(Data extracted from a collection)
..............................

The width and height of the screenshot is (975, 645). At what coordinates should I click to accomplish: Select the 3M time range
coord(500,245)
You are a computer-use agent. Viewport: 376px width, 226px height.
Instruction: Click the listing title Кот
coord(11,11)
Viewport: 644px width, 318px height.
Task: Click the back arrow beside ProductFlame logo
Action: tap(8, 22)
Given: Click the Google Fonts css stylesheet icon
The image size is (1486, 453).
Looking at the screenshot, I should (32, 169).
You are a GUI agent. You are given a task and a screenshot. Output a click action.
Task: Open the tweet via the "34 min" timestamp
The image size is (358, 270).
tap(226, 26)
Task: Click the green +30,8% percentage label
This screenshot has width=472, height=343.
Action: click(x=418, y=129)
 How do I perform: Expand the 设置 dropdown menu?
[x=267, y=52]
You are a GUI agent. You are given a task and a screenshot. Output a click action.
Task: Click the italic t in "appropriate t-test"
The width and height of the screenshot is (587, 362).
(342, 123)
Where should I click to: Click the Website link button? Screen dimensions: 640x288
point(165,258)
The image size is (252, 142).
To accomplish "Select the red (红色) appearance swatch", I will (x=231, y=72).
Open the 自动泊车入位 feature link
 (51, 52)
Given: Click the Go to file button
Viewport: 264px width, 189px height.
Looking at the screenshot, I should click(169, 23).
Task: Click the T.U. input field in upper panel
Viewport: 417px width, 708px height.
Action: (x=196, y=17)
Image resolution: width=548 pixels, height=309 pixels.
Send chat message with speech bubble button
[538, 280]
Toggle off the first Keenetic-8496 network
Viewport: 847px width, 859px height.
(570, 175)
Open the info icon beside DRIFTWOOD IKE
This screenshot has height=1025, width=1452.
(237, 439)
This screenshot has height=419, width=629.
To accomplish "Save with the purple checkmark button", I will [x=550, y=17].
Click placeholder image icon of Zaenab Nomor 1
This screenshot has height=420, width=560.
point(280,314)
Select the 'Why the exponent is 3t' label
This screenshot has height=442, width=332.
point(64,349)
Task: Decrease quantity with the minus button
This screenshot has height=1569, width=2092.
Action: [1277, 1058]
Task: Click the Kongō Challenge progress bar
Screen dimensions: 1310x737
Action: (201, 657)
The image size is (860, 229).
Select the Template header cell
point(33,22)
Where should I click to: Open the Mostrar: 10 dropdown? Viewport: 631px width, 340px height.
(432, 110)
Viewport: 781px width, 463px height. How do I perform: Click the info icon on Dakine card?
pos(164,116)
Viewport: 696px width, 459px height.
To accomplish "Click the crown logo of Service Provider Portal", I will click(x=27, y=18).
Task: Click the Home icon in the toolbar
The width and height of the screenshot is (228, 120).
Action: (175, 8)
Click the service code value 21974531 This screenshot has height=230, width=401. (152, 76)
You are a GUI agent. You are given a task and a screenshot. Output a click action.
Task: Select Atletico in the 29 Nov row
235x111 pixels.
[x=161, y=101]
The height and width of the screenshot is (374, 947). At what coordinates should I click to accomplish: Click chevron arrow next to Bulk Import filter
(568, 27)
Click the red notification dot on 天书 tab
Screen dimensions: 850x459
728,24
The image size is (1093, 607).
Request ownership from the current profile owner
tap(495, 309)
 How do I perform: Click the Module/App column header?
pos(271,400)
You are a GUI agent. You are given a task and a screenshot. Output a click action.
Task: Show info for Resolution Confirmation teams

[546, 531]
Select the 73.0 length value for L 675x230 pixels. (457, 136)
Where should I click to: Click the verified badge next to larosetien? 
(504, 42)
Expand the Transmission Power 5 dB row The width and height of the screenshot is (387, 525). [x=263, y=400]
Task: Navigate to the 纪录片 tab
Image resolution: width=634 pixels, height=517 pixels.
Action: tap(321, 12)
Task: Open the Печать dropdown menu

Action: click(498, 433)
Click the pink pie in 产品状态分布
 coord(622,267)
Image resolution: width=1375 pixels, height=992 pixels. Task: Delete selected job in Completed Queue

..............................

Give all the records above again, wording unchanged.

Answer box:
The width and height of the screenshot is (975, 645). At what coordinates should I click to accomplish: Select the 3M time range
coord(500,245)
You are a computer-use agent. Viewport: 376px width, 226px height.
Instruction: Click the listing title Кот
coord(11,11)
Viewport: 644px width, 318px height.
Task: Click the back arrow beside ProductFlame logo
Action: tap(8, 22)
Given: Click the Google Fonts css stylesheet icon
The image size is (1486, 453).
Looking at the screenshot, I should (32, 169).
You are a GUI agent. You are given a task and a screenshot. Output a click action.
Task: Open the tweet via the "34 min" timestamp
The image size is (358, 270).
tap(226, 26)
Task: Click the green +30,8% percentage label
This screenshot has width=472, height=343.
Action: click(x=418, y=129)
 How do I perform: Expand the 设置 dropdown menu?
[x=267, y=52]
You are a GUI agent. You are given a task and a screenshot. Output a click action.
Task: Click the italic t in "appropriate t-test"
The width and height of the screenshot is (587, 362).
(342, 123)
Where should I click to: Click the Website link button? Screen dimensions: 640x288
point(165,258)
The image size is (252, 142).
To accomplish "Select the red (红色) appearance swatch", I will (x=231, y=72).
Open the 自动泊车入位 feature link
 (51, 52)
Given: Click the Go to file button
Viewport: 264px width, 189px height.
Looking at the screenshot, I should click(169, 23).
Task: Click the T.U. input field in upper panel
Viewport: 417px width, 708px height.
Action: (x=196, y=17)
Image resolution: width=548 pixels, height=309 pixels.
Send chat message with speech bubble button
[538, 280]
Toggle off the first Keenetic-8496 network
Viewport: 847px width, 859px height.
(570, 175)
Open the info icon beside DRIFTWOOD IKE
This screenshot has height=1025, width=1452.
(237, 439)
This screenshot has height=419, width=629.
To accomplish "Save with the purple checkmark button", I will [x=550, y=17].
Click placeholder image icon of Zaenab Nomor 1
This screenshot has height=420, width=560.
point(280,314)
Select the 'Why the exponent is 3t' label
This screenshot has height=442, width=332.
point(64,349)
Task: Decrease quantity with the minus button
This screenshot has height=1569, width=2092.
Action: [1277, 1058]
Task: Click the Kongō Challenge progress bar
Screen dimensions: 1310x737
Action: (201, 657)
The image size is (860, 229).
Select the Template header cell
point(33,22)
Where should I click to: Open the Mostrar: 10 dropdown? Viewport: 631px width, 340px height.
(432, 110)
Viewport: 781px width, 463px height. How do I perform: Click the info icon on Dakine card?
pos(164,116)
Viewport: 696px width, 459px height.
To accomplish "Click the crown logo of Service Provider Portal", I will click(x=27, y=18).
Task: Click the Home icon in the toolbar
The width and height of the screenshot is (228, 120).
Action: (175, 8)
Click the service code value 21974531 This screenshot has height=230, width=401. (152, 76)
You are a GUI agent. You are given a task and a screenshot. Output a click action.
Task: Select Atletico in the 29 Nov row
235x111 pixels.
[x=161, y=101]
The height and width of the screenshot is (374, 947). At what coordinates should I click to accomplish: Click chevron arrow next to Bulk Import filter
(568, 27)
Click the red notification dot on 天书 tab
Screen dimensions: 850x459
728,24
The image size is (1093, 607).
Request ownership from the current profile owner
tap(495, 309)
 How do I perform: Click the Module/App column header?
pos(271,400)
You are a GUI agent. You are given a task and a screenshot. Output a click action.
Task: Show info for Resolution Confirmation teams

[546, 531]
Select the 73.0 length value for L 675x230 pixels. (457, 136)
Where should I click to: Click the verified badge next to larosetien? 
(504, 42)
Expand the Transmission Power 5 dB row The width and height of the screenshot is (387, 525). [x=263, y=400]
Task: Navigate to the 纪录片 tab
Image resolution: width=634 pixels, height=517 pixels.
Action: tap(321, 12)
Task: Open the Печать dropdown menu

Action: click(498, 433)
Click the pink pie in 产品状态分布
 coord(622,267)
Image resolution: width=1375 pixels, height=992 pixels. Task: Delete selected job in Completed Queue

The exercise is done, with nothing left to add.